Exercise: Search the records for the word "cell" and copy each line in which it appears.

[Pixel coordinate grounding data]
════════

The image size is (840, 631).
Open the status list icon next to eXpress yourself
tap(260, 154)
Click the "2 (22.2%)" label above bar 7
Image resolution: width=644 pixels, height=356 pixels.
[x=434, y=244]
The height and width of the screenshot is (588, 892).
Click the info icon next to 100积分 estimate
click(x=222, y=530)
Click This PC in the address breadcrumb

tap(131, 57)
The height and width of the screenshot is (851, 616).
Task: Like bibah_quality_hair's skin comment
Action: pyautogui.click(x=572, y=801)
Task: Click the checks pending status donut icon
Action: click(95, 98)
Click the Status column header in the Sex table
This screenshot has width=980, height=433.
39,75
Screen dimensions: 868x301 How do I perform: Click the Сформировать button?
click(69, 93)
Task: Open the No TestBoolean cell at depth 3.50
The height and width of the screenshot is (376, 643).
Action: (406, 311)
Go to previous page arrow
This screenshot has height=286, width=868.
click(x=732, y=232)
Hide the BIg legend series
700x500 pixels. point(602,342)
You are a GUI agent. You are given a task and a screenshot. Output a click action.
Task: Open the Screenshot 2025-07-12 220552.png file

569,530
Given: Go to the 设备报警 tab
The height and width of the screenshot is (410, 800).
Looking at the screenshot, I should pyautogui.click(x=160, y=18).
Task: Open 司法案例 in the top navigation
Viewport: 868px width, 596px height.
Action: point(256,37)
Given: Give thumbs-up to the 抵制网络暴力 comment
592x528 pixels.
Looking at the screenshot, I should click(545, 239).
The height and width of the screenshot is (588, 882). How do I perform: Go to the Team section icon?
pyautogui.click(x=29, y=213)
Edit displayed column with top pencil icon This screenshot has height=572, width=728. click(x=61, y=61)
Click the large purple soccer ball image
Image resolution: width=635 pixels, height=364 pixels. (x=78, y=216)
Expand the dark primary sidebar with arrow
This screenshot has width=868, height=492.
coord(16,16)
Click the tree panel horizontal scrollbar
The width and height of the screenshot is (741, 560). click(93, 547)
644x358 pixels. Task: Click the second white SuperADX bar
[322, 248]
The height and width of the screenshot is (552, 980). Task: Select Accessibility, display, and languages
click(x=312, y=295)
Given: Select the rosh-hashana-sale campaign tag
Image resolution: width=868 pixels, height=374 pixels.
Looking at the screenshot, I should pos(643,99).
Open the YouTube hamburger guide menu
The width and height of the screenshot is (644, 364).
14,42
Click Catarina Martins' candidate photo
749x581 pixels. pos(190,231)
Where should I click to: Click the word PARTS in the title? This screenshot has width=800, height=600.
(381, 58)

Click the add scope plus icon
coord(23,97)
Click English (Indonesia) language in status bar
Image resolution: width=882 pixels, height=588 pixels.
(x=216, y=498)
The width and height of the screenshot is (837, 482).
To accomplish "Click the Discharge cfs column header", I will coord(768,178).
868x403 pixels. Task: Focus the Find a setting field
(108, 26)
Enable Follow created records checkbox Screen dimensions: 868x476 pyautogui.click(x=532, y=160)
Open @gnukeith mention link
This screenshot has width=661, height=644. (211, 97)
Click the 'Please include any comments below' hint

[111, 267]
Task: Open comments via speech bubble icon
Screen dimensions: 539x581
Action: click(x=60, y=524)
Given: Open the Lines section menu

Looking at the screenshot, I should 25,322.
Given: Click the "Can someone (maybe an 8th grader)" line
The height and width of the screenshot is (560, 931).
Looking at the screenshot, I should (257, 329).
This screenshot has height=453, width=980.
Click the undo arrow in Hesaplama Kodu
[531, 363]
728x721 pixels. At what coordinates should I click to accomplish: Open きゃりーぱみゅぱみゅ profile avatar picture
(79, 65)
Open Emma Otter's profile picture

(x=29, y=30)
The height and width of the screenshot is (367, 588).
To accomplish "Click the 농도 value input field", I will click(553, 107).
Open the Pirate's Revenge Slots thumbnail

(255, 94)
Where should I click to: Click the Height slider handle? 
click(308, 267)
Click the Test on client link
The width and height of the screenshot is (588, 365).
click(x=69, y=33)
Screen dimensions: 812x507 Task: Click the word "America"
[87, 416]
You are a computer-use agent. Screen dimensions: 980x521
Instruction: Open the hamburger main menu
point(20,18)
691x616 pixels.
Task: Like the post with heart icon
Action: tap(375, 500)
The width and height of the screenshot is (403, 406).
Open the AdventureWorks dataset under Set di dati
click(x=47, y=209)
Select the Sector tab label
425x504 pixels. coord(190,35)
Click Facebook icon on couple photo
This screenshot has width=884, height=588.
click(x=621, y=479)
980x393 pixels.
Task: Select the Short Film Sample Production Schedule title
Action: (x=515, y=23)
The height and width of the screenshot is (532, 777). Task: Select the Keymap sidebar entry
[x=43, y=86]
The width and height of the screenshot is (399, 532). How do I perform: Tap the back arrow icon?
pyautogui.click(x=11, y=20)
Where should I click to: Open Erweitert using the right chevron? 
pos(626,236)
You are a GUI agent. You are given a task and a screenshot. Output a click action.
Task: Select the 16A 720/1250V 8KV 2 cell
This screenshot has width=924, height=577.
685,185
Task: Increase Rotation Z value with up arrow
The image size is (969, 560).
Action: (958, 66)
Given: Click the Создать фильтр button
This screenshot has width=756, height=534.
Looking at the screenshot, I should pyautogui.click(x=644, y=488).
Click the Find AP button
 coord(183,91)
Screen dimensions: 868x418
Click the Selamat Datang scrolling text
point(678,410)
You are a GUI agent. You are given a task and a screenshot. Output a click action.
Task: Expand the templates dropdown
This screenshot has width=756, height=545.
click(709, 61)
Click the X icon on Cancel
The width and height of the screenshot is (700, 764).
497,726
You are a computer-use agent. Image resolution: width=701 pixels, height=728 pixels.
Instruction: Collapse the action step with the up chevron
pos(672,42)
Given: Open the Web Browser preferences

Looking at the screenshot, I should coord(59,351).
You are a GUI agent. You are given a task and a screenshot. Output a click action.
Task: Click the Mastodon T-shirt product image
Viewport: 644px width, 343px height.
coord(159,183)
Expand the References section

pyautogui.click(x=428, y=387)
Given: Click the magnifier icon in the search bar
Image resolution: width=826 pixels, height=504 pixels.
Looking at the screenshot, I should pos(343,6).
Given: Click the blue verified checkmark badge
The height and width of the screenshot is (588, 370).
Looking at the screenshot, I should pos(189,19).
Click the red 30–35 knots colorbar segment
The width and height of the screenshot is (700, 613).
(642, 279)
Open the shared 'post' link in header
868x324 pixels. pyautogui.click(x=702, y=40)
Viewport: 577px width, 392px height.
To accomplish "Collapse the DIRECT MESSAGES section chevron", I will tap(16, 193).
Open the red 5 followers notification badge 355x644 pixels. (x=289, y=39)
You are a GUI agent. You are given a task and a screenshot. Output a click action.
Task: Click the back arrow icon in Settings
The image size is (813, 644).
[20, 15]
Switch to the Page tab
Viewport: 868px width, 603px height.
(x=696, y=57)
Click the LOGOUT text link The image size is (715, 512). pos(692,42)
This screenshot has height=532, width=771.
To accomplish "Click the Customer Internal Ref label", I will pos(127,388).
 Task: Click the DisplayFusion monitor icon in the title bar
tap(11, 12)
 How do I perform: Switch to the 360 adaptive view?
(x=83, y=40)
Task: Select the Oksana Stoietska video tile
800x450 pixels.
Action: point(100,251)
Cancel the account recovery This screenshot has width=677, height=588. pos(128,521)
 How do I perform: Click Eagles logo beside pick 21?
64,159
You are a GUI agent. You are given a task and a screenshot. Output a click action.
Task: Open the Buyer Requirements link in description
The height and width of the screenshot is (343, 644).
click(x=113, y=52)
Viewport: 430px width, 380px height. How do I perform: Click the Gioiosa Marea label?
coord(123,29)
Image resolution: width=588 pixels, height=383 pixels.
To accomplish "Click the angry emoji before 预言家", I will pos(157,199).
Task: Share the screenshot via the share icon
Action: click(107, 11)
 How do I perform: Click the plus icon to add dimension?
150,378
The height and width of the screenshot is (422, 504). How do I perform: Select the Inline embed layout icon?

════════

Answer space:
Task: Open the No TestBoolean cell at depth 3.50
Task: Select the 16A 720/1250V 8KV 2 cell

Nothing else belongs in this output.